Nintendo showed off six of these 1-2-Switch minigames today, but only gave attendees tickets to check out three of them. I decided to play the ones with the shortest lines, because even as a British person living in Japan, queuing is not my idea of a great party. This approach led me to end up fighting a samurai, eating a sandwich, and milking a cow.
For the samurai game, one player is on offense and the other on defense; the attacker swings their sword and the opponent has to try to “catch” it by clapping their free hand to the controller. It’s kind of like longtime Verge favorite Johann Sebastian Joust in that the fun comes from feinting actions and trying to force other players into errors through your own body movement. I didn’t play nearly enough to judge the accuracy of the controllers or the long-term depth of the game, but it’s a good example of the vibe that Nintendo seems to be going for with 1-2-Switch: think Wii Sports meets WarioWare.
The other two games I played were even stranger. The cow-milking game saw me sitting on a stool facing my appropriately dressed opponent, who helpfully gestured to the thin air next to us and said “There’s a cow here.” We had to compete against each other to milk as much… milk as possible by moving the Joy-Con downwards while pressing shoulder buttons one after another in a single smooth motion. Again, it’s hard to judge the level of depth here, but I did apparently get the second-highest score of the day on my first try despite never having milked an actual cow before, so make of that what you will.
The eating contest game, meanwhile, uses a different method of control entirely: the IR camera at the end of the right-hand Joy-Con. You have to hold it about five centimeters in front of your mouth, wait for it to detect your face, then chomp as quickly as you can to make it through a series of virtual subs. It seemed to work pretty well, though this game was more of a solo experience — since only one of the Joy-Cons has the camera, you’d need two sets for simultaneous multiplayer, so I imagine most people will be taking turns for the sections of 1-2-Switch that use similar control mechanics.

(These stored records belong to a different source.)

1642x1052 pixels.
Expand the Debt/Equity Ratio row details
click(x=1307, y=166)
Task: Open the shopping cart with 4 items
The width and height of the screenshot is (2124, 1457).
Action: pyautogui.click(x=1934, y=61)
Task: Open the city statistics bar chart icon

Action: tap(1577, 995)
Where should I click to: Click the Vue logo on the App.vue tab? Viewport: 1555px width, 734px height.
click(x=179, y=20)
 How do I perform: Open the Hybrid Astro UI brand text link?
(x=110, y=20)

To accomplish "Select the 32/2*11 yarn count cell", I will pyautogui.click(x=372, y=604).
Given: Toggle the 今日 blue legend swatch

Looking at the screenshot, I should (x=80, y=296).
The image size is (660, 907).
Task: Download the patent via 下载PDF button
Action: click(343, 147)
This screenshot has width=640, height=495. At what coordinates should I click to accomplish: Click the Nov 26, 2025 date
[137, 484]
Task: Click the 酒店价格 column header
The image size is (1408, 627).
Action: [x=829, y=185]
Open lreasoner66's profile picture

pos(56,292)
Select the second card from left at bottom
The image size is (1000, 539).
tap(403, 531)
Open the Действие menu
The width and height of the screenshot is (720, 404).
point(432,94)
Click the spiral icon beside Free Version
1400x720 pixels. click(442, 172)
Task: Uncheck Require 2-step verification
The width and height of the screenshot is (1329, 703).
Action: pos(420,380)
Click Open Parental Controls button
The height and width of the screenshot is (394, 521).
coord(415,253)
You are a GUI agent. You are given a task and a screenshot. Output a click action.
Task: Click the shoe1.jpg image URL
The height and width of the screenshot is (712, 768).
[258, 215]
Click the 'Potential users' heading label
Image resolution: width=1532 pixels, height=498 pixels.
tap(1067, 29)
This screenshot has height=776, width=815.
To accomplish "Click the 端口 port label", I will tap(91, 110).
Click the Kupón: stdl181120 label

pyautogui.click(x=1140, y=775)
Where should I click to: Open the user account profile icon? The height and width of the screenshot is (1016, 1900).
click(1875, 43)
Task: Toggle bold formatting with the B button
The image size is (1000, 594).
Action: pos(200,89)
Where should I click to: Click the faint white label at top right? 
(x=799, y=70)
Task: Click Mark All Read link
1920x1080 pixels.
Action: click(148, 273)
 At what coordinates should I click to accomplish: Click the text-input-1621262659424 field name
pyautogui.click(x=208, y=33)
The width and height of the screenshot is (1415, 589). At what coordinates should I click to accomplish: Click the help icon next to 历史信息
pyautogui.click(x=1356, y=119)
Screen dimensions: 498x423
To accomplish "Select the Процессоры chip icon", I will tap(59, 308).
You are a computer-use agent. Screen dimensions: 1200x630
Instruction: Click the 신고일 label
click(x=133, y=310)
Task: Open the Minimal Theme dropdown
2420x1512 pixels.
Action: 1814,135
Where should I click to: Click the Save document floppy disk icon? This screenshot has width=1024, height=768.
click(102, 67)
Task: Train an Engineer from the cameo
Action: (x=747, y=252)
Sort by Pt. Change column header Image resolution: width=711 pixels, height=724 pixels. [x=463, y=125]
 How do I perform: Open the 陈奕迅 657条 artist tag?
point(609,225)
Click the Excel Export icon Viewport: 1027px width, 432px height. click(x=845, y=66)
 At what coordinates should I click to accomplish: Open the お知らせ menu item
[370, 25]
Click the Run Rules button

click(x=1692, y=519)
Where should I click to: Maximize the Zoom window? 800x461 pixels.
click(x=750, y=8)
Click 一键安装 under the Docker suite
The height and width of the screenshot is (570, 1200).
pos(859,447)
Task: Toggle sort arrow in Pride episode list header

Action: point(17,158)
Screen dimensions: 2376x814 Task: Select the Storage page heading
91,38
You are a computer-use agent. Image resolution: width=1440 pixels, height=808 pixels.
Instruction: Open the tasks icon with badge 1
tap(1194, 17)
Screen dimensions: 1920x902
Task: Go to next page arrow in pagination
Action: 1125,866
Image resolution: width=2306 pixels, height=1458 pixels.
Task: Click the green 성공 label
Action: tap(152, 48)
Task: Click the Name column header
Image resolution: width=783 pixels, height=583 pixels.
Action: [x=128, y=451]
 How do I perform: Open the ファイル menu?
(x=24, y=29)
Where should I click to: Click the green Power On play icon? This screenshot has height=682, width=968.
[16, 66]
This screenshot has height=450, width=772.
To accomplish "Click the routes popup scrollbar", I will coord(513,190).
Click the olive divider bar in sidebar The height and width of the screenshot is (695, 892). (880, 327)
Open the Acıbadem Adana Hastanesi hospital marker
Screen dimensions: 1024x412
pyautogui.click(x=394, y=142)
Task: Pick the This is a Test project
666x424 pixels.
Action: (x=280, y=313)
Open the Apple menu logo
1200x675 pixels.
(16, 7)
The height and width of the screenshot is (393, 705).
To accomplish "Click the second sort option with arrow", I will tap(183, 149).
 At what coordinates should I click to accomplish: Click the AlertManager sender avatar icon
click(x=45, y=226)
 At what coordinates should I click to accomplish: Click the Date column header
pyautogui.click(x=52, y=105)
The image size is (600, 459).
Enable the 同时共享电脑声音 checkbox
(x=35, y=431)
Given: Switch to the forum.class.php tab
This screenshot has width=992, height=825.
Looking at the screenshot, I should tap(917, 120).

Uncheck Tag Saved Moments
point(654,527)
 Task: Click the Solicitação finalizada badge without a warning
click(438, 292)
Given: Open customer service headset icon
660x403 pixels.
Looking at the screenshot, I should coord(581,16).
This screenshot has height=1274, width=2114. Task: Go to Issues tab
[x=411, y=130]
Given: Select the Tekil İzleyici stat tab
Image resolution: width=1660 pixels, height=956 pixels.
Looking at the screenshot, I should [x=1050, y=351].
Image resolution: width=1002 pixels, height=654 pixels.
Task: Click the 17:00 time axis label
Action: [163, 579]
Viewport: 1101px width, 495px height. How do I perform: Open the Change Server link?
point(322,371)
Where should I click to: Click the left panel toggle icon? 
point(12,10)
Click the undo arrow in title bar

Other games on display involve a Western-style quick draw duel and one where you have to figure out the number of “balls” rolling around inside your controller using its haptic feedback capability. The complete list of games is more extensive than what Nintendo was showing today, but it’s not clear exactly how many there are.
1-2-Switch is obviously deeply silly, and not the kind of thing you’re going to sit down and play for hours. But it’ll likely be a popular game for the Switch at launch, following in the tradition of Nintendo titles that introduce new players to their console’s technology while experimenting with its limits. It’s available alongside the Switch on March 3rd.